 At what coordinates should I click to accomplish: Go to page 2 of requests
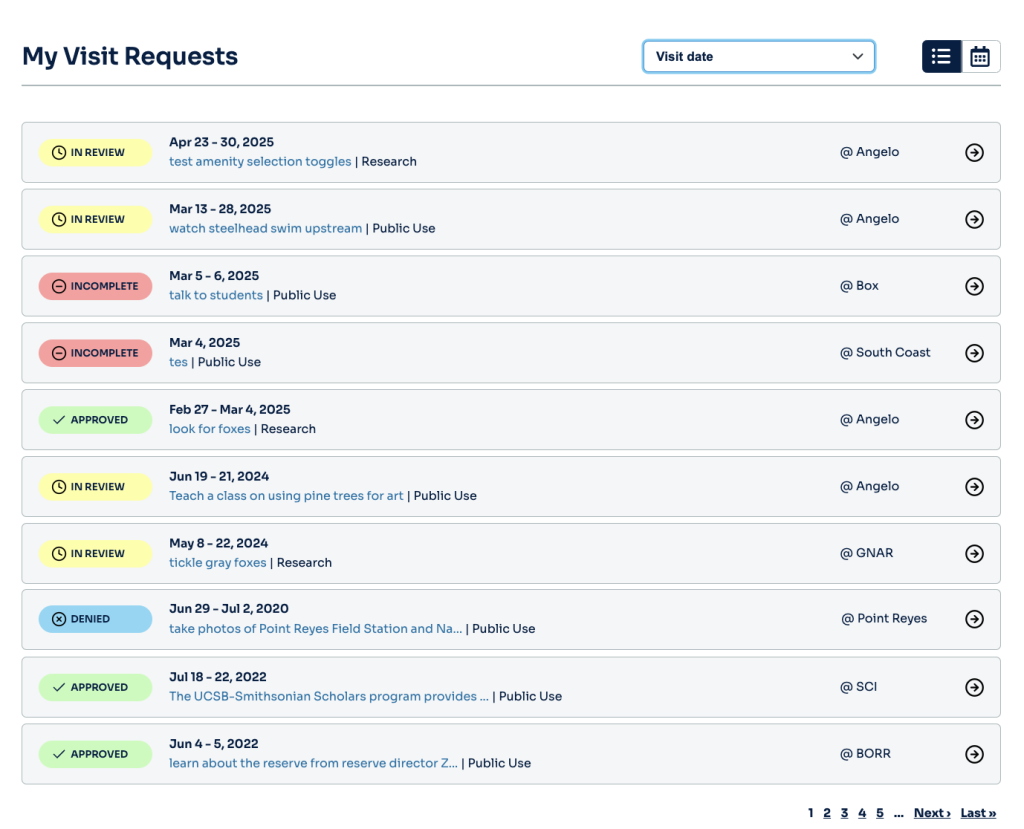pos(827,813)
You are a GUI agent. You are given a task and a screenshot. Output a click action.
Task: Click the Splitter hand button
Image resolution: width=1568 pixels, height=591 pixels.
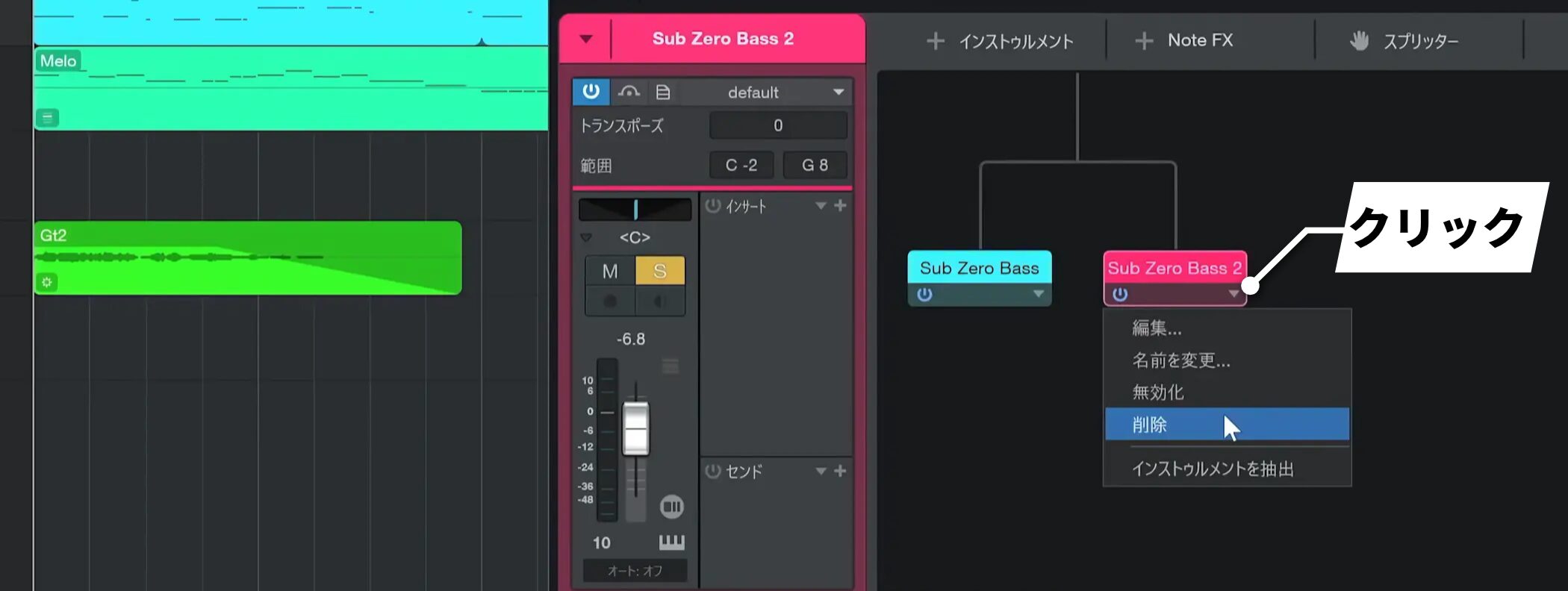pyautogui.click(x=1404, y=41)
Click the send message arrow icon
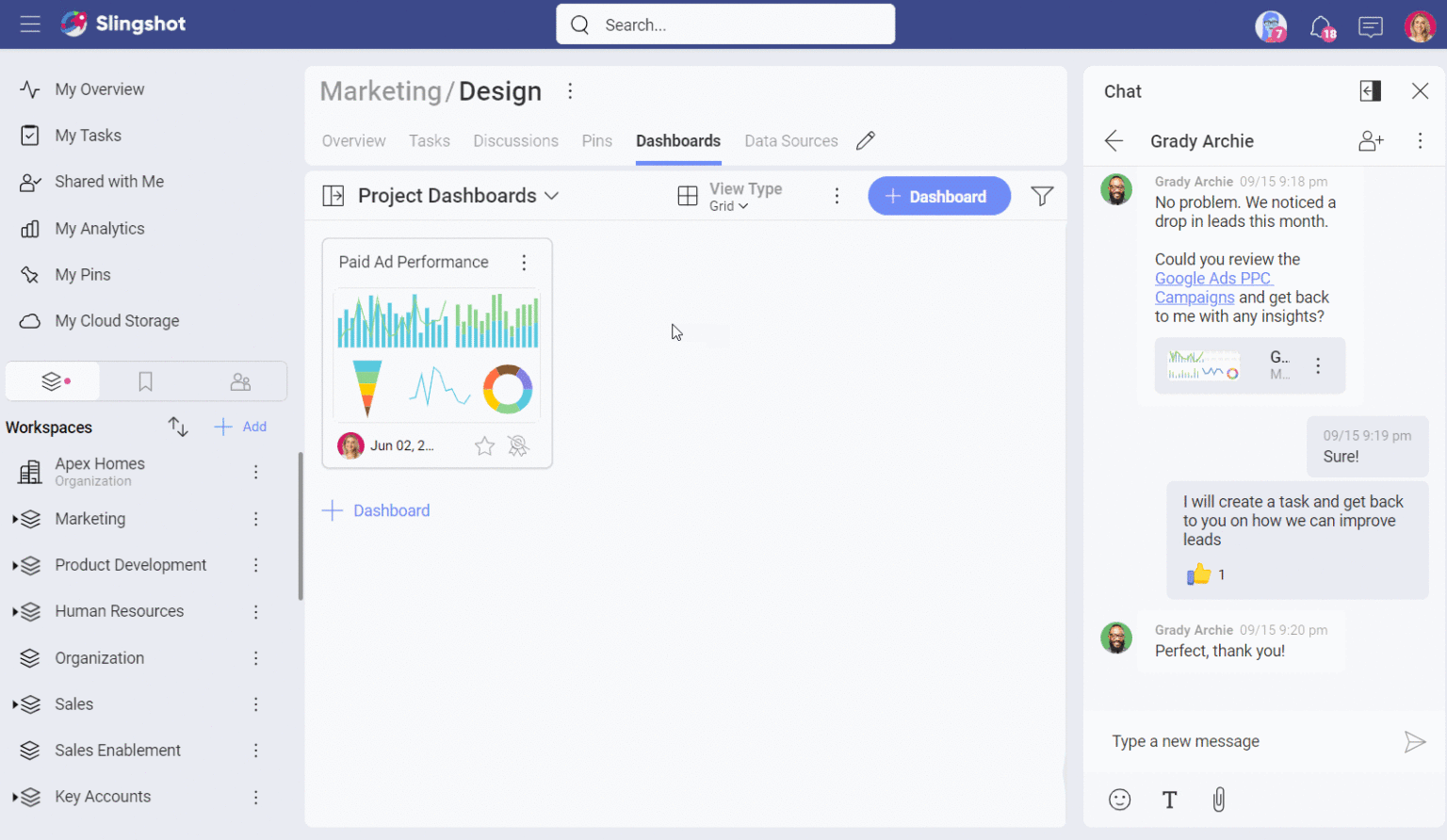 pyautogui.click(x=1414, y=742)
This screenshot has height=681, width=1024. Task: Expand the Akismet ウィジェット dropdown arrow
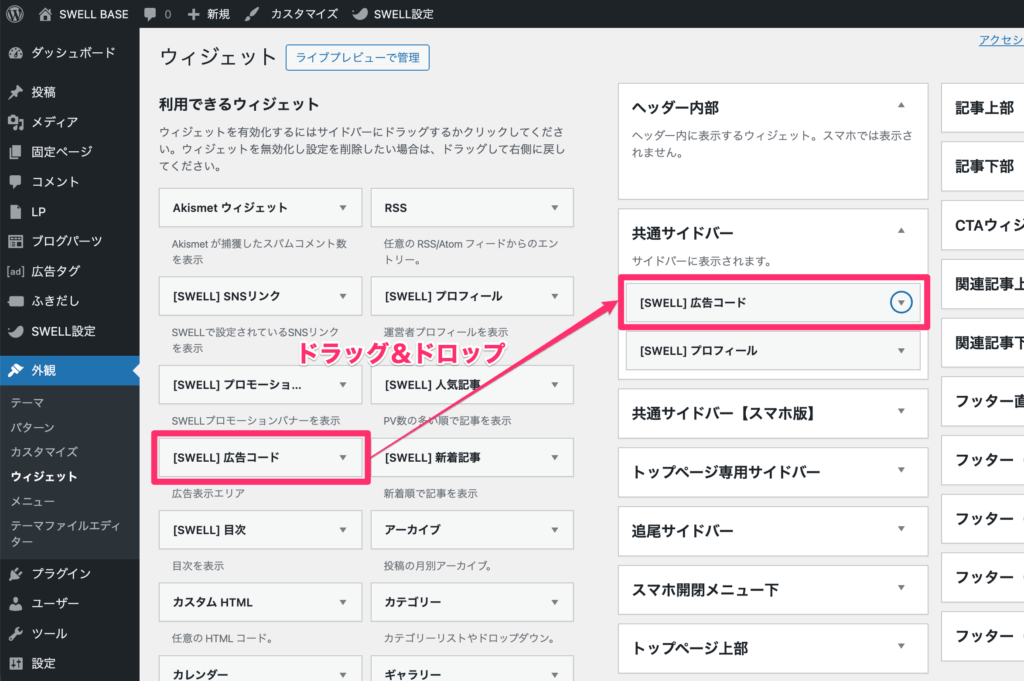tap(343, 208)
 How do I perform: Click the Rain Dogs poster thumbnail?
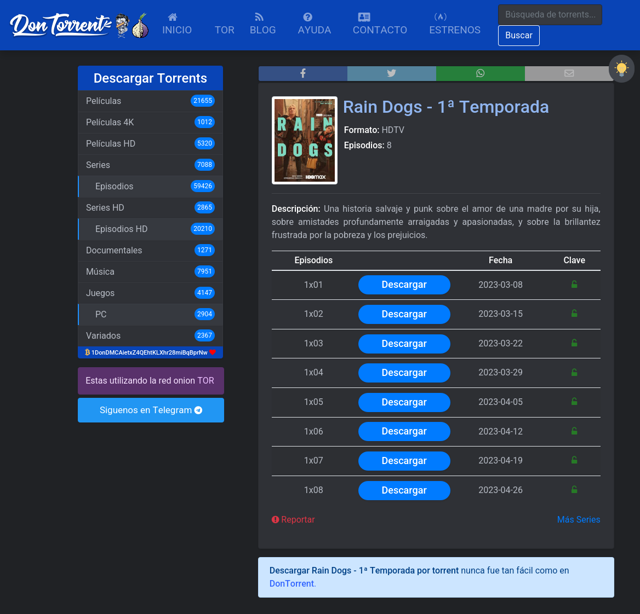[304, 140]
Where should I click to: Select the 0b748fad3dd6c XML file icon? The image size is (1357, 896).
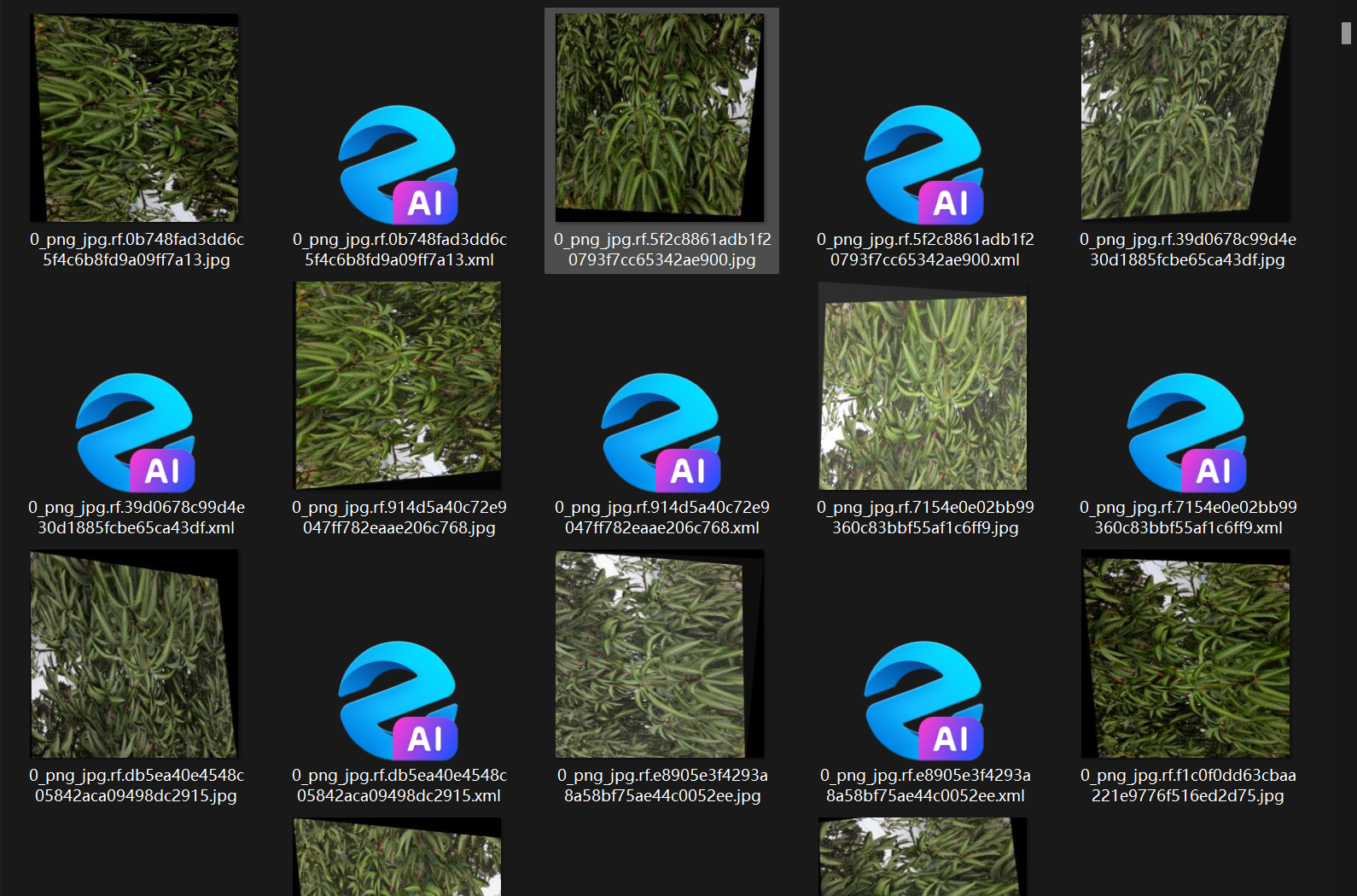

• • • • •

▶ WORK REQUIRED
Repeat the records above exactly, omitting every picture.

▶ ANSWER TO THIS PROBLEM
 At what coordinates should I click to accomplish: Go to page 2 of requests
pos(827,813)
You are a GUI agent. You are given a task and a screenshot. Output a click action.
Task: Click the Splitter hand button
Image resolution: width=1568 pixels, height=591 pixels.
pyautogui.click(x=1404, y=41)
Click the send message arrow icon
 pyautogui.click(x=1414, y=742)
This screenshot has height=681, width=1024. Task: Expand the Akismet ウィジェット dropdown arrow
tap(343, 208)
 How do I perform: Click the Rain Dogs poster thumbnail?
[304, 140]
Where should I click to: Select the 0b748fad3dd6c XML file icon? The image size is (1357, 896).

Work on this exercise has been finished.